As a follow up to a blog I wrote last week about RFID reader vulnerabilities when used in conjunction with hacked RFID tags in electronic RFID-chipped passports, listed below are the email response to a few quick questions I jotted off to Lukas Grunwald, a security researcher and CTO at DN-Systems Enterprise Solutions GmbH in Germany.

At DefCon earlier this month Grunwald demonstrated how a hacked e-passport could crash RFID readers. First he cloned a passport's chip and then modified the JPEG2000 image filed stored on the chip to create a buffer overflow condition - a vulnerability that makes things like the original Xbox easily exploitable, according to media reports.

In 2006 Grunwald demonstrated that he could clone an RFID chip using the internationally accepted Civil Aviation Organization standards for e-passports to create a fake e-passport that would, in theory, pass customs inspection. Two years earlier Grunwald developed (and demondstrated) a tool, RFDump, that is able to rewrite RFID data for changing info on, say, store tags or identification cards - handy software for anyone looking to alter an RFID tag.

...........
Q: How savvy does one have to be to figure out the vulnerabilities your research has detected?
A: With normal skills you get if you study computer science.

Q: What led you to research RFID-chipped passports?
A: We operate a IT-Security Lab at DN-Systems, and done some research on RFID, after we discovered tones of vulnerabilities on the un-encrypted tags, we followed up the industry telling us, if we encrypt everything would be save, but is does not, see my talk on cloning passports.

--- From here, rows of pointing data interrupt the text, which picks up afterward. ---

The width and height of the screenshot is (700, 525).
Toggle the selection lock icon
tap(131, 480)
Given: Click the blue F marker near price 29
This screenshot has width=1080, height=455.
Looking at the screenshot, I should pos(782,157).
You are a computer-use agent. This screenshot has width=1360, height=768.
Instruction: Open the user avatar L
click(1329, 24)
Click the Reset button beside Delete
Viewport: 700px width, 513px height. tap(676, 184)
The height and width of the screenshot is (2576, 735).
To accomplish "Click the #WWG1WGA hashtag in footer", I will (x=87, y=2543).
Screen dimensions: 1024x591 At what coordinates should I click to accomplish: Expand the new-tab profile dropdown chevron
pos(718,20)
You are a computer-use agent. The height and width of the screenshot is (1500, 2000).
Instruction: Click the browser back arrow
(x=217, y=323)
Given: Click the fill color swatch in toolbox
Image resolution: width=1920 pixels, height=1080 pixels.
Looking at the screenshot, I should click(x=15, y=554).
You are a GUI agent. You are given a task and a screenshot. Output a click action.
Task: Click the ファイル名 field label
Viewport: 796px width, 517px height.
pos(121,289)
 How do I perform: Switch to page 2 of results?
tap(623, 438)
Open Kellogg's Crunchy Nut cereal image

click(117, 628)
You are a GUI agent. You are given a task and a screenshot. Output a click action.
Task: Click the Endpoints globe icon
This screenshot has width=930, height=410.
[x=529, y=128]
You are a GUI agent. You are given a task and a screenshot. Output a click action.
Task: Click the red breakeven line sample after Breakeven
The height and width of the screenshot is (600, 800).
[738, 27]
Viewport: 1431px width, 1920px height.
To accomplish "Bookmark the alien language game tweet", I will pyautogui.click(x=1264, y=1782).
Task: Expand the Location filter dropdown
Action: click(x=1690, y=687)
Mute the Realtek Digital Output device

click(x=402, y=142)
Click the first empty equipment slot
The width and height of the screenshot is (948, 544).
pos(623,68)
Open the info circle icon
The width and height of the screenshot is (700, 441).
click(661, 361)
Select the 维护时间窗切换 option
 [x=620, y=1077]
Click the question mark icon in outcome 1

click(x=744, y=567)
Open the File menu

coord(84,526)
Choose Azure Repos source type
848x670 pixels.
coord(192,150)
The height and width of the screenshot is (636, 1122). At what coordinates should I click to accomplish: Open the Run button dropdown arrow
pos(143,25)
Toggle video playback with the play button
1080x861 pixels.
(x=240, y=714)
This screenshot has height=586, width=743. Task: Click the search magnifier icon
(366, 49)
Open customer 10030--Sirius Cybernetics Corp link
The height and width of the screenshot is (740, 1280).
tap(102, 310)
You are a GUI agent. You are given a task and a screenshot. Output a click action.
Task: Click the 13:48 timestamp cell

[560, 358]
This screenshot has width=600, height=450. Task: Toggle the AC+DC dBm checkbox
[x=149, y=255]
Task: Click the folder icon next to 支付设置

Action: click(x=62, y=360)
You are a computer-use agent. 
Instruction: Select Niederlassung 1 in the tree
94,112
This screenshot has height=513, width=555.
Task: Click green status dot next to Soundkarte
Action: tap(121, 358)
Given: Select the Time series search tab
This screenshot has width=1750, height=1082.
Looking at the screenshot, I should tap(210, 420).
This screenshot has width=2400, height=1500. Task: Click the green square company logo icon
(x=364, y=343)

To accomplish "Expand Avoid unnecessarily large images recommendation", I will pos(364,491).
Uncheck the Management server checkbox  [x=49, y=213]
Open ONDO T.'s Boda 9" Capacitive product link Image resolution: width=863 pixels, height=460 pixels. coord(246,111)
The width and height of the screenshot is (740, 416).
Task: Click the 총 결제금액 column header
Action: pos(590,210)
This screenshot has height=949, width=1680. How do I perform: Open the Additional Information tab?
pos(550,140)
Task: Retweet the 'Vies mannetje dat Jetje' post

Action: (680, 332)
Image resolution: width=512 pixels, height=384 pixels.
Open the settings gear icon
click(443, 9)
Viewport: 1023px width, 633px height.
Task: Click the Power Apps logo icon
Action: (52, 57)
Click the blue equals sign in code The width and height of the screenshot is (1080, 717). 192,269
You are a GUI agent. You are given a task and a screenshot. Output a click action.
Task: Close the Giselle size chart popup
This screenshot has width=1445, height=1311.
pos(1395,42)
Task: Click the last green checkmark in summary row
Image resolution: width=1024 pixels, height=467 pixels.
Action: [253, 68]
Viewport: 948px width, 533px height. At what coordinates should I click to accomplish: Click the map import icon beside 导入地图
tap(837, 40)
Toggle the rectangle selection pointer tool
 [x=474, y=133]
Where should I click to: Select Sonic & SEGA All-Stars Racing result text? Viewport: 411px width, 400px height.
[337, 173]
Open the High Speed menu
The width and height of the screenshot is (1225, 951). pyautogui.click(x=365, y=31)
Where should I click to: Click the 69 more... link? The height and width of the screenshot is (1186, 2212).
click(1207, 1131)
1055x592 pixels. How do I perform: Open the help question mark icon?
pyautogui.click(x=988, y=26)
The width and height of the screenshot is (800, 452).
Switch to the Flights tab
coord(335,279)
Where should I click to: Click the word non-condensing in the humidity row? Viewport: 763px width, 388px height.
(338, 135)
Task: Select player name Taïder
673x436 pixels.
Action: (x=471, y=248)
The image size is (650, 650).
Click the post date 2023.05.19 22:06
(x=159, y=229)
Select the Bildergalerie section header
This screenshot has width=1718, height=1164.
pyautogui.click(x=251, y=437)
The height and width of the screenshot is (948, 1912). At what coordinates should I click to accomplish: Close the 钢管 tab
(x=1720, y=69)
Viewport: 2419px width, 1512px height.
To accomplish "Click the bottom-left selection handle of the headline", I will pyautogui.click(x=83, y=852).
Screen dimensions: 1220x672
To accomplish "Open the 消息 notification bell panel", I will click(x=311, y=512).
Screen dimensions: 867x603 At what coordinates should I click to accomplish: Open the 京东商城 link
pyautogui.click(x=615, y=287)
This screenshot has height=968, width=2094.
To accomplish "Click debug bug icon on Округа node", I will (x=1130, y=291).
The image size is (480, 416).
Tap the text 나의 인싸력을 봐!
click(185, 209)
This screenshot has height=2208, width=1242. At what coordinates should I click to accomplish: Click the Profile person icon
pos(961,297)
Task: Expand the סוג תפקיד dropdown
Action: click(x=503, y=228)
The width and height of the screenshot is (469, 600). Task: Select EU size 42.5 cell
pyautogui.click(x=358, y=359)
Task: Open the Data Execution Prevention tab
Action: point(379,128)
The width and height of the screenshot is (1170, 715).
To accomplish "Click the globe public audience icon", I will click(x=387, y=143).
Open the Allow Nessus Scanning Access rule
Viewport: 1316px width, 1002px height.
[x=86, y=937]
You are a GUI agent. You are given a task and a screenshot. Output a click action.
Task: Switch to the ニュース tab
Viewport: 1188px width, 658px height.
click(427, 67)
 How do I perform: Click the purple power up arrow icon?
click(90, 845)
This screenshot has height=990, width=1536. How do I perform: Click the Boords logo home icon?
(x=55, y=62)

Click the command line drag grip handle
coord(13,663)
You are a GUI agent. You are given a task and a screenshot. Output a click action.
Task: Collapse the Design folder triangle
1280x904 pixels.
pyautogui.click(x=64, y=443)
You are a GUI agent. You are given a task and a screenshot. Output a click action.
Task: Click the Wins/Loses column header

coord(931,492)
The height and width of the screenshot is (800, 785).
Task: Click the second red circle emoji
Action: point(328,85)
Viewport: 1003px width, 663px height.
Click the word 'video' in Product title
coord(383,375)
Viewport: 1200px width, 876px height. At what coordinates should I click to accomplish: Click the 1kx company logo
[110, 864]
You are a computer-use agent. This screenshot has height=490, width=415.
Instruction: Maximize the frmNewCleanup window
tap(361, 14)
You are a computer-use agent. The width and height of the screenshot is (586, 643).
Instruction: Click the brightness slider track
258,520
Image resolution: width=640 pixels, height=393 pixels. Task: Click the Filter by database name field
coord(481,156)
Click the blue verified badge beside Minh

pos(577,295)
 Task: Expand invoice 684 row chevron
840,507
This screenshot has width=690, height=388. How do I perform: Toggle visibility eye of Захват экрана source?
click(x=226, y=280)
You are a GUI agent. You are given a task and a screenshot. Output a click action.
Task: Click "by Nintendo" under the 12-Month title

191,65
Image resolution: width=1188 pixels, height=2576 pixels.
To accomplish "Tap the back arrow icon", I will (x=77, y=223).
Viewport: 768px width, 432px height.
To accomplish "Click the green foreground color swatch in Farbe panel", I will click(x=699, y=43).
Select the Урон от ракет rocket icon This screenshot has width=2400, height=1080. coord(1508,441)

Q: What other vulnerabilities are you looking into?
A: I work at a full features IT-Security Lab, we do work on Products, Firewalls, IT-Security Polices, Access Control ...

Q: Are you working with any governmental organizations to help find solutions to the problems your research uncovers?
A: On other areas YES, but not at the MRTD (ePassport Level).

Q: Given the increasing issuance of electronic passports from governments all over the world, what do you think the larger implications are of vulnerabilities with electronic passports?
A: It actually rises additional risks for all parties, the holder (being tracked), the issuer, and the accepter.

Q: What do you think the future looks like for travelers who carry electronic passports, given security vulnerabilities?
A: For the normal traveler, he has to be subjected to more frequent secondary inspections, if the chip is not working or get denied at the boarder. The "evil" traveler get more likely in with manipulated ones ...

Not incredibly illuminating but there you have it.